Required task | Render every line of the material below as a numbered list, skipping any blank lines.

== Supplied records

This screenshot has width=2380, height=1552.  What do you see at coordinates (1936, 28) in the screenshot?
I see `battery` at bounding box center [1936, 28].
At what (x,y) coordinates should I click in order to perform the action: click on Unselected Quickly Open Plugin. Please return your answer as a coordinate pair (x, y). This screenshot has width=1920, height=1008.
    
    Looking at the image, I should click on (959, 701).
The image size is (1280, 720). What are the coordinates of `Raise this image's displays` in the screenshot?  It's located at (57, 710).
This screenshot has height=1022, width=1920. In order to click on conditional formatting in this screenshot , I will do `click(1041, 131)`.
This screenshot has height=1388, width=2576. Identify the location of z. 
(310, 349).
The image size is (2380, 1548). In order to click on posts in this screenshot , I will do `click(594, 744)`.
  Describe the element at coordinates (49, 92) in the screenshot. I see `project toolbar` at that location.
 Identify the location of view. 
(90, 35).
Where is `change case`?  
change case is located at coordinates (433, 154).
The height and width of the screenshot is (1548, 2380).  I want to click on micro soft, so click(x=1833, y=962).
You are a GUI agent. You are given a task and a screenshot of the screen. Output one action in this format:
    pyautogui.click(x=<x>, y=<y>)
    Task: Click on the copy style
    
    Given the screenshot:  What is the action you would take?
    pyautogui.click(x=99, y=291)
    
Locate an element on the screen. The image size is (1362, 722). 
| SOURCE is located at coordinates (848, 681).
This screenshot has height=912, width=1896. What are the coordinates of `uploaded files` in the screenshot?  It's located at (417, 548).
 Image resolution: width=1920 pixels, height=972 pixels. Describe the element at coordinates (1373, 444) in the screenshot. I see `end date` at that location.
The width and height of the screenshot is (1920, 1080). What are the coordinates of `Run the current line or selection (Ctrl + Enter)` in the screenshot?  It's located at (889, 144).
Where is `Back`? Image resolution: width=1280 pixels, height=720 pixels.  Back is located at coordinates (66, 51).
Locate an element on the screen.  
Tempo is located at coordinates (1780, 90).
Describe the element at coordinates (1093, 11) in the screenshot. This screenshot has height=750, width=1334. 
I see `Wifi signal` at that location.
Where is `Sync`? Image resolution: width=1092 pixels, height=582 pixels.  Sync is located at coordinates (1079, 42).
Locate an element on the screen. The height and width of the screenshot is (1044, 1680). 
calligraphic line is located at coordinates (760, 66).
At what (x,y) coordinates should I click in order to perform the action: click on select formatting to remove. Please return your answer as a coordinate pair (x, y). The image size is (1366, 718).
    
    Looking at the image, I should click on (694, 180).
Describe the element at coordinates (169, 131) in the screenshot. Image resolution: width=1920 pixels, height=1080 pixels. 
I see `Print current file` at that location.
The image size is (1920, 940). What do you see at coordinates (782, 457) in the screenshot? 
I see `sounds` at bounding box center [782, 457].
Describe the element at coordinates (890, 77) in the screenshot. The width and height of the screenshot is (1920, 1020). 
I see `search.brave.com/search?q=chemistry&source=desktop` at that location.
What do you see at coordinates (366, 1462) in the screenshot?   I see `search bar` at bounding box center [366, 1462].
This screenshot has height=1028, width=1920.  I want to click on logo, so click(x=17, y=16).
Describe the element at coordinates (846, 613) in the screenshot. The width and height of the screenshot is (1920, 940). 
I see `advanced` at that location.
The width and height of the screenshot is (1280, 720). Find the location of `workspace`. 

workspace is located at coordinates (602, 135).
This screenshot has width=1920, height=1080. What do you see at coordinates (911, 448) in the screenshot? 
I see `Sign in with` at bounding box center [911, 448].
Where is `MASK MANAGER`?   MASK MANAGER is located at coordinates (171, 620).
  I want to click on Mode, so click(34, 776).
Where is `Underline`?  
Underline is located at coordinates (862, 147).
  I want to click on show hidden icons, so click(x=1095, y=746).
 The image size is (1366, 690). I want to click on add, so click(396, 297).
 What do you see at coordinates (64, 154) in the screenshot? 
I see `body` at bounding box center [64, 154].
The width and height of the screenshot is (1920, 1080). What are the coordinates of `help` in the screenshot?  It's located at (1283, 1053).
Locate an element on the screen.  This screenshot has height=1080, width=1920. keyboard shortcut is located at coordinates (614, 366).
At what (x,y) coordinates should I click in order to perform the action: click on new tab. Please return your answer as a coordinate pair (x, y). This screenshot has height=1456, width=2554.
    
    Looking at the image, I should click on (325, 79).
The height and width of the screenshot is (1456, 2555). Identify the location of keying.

====

Solution for this exercise |
1. This screenshot has width=2380, height=1552.  What do you see at coordinates (1936, 28) in the screenshot?
2. I see `battery` at bounding box center [1936, 28].
3. At what (x,y) coordinates should I click in order to perform the action: click on Unselected Quickly Open Plugin. Please return your answer as a coordinate pair (x, y). This screenshot has width=1920, height=1008.
4.     Looking at the image, I should click on (959, 701).
5. The image size is (1280, 720). What are the coordinates of `Raise this image's displays` in the screenshot?  It's located at (57, 710).
6. This screenshot has height=1022, width=1920. In order to click on conditional formatting in this screenshot , I will do `click(1041, 131)`.
7. This screenshot has height=1388, width=2576. Identify the location of z. 
8. (310, 349).
9. The image size is (2380, 1548). In order to click on posts in this screenshot , I will do `click(594, 744)`.
10.   Describe the element at coordinates (49, 92) in the screenshot. I see `project toolbar` at that location.
11.  Identify the location of view. 
12. (90, 35).
13. Where is `change case`?  
14. change case is located at coordinates (433, 154).
15. The height and width of the screenshot is (1548, 2380).  I want to click on micro soft, so click(x=1833, y=962).
16. You are a GUI agent. You are given a task and a screenshot of the screen. Output one action in this format:
17.     pyautogui.click(x=<x>, y=<y>)
18.     Task: Click on the copy style
19.     Given the screenshot:  What is the action you would take?
20.     pyautogui.click(x=99, y=291)
21. Locate an element on the screen. The image size is (1362, 722). 
22. | SOURCE is located at coordinates (848, 681).
23. This screenshot has height=912, width=1896. What are the coordinates of `uploaded files` in the screenshot?  It's located at (417, 548).
24.  Image resolution: width=1920 pixels, height=972 pixels. Describe the element at coordinates (1373, 444) in the screenshot. I see `end date` at that location.
25. The width and height of the screenshot is (1920, 1080). What are the coordinates of `Run the current line or selection (Ctrl + Enter)` in the screenshot?  It's located at (889, 144).
26. Where is `Back`? Image resolution: width=1280 pixels, height=720 pixels.  Back is located at coordinates (66, 51).
27. Locate an element on the screen.  
28. Tempo is located at coordinates (1780, 90).
29. Describe the element at coordinates (1093, 11) in the screenshot. This screenshot has height=750, width=1334. 
30. I see `Wifi signal` at that location.
31. Where is `Sync`? Image resolution: width=1092 pixels, height=582 pixels.  Sync is located at coordinates (1079, 42).
32. Locate an element on the screen. The height and width of the screenshot is (1044, 1680). 
33. calligraphic line is located at coordinates (760, 66).
34. At what (x,y) coordinates should I click in order to perform the action: click on select formatting to remove. Please return your answer as a coordinate pair (x, y). The image size is (1366, 718).
35.     Looking at the image, I should click on (694, 180).
36. Describe the element at coordinates (169, 131) in the screenshot. Image resolution: width=1920 pixels, height=1080 pixels. 
37. I see `Print current file` at that location.
38. The image size is (1920, 940). What do you see at coordinates (782, 457) in the screenshot? 
39. I see `sounds` at bounding box center [782, 457].
40. Describe the element at coordinates (890, 77) in the screenshot. The width and height of the screenshot is (1920, 1020). 
41. I see `search.brave.com/search?q=chemistry&source=desktop` at that location.
42. What do you see at coordinates (366, 1462) in the screenshot?   I see `search bar` at bounding box center [366, 1462].
43. This screenshot has height=1028, width=1920.  I want to click on logo, so click(x=17, y=16).
44. Describe the element at coordinates (846, 613) in the screenshot. The width and height of the screenshot is (1920, 940). 
45. I see `advanced` at that location.
46. The width and height of the screenshot is (1280, 720). Find the location of `workspace`. 
47. workspace is located at coordinates (602, 135).
48. This screenshot has width=1920, height=1080. What do you see at coordinates (911, 448) in the screenshot? 
49. I see `Sign in with` at bounding box center [911, 448].
50. Where is `MASK MANAGER`?   MASK MANAGER is located at coordinates (171, 620).
51.   I want to click on Mode, so click(34, 776).
52. Where is `Underline`?  
53. Underline is located at coordinates (862, 147).
54.   I want to click on show hidden icons, so click(x=1095, y=746).
55.  The image size is (1366, 690). I want to click on add, so click(396, 297).
56.  What do you see at coordinates (64, 154) in the screenshot? 
57. I see `body` at bounding box center [64, 154].
58. The width and height of the screenshot is (1920, 1080). What are the coordinates of `help` in the screenshot?  It's located at (1283, 1053).
59. Locate an element on the screen.  This screenshot has height=1080, width=1920. keyboard shortcut is located at coordinates (614, 366).
60. At what (x,y) coordinates should I click in order to perform the action: click on new tab. Please return your answer as a coordinate pair (x, y). This screenshot has height=1456, width=2554.
61.     Looking at the image, I should click on (325, 79).
62. The height and width of the screenshot is (1456, 2555). Identify the location of keying.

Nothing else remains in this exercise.